▸ Written instruction
Format the data as a two-column Markdown table, with columns Row and Line, from the line containing "Expand the Persistence Paths dropdown chevron" through the line containing "coord(267,110)". Leave out blank lines.

▸ Data shown
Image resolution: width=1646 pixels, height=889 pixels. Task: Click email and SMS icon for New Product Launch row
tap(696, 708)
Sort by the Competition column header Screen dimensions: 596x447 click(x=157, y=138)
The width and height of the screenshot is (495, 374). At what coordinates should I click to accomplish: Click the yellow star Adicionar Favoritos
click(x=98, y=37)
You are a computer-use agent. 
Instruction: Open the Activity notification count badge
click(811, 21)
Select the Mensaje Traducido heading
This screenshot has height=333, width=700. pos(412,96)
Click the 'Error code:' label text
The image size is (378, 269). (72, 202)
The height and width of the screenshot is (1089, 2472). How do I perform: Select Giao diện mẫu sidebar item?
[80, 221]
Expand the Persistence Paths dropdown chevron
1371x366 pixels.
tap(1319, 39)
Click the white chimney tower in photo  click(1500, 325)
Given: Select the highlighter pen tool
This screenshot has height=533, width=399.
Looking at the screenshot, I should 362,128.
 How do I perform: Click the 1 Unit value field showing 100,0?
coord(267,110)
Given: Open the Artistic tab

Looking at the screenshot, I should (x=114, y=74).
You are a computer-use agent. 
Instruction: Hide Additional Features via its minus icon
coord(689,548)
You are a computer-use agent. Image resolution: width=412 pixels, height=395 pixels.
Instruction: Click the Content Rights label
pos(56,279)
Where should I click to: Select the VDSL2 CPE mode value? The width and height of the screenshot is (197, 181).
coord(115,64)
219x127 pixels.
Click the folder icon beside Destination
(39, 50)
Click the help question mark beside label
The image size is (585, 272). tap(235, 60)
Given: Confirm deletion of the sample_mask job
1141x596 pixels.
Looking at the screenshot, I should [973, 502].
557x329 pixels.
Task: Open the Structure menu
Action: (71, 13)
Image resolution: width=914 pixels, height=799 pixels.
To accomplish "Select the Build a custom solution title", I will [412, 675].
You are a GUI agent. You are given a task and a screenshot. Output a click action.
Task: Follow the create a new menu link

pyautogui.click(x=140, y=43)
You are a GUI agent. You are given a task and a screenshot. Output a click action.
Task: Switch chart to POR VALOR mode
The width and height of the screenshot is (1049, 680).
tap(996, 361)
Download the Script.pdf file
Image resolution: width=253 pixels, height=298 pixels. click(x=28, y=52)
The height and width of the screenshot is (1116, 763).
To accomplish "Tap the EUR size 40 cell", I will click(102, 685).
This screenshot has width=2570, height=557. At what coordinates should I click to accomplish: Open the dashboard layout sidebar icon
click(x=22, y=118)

▸ Response to the task
| Row | Line |
|---|---|
| 1 | Expand the Persistence Paths dropdown chevron |
| 2 | 1371x366 pixels. |
| 3 | tap(1319, 39) |
| 4 | Click the white chimney tower in photo  click(1500, 325) |
| 5 | Given: Select the highlighter pen tool |
| 6 | This screenshot has height=533, width=399. |
| 7 | Looking at the screenshot, I should 362,128. |
| 8 |  How do I perform: Click the 1 Unit value field showing 100,0? |
| 9 | coord(267,110) |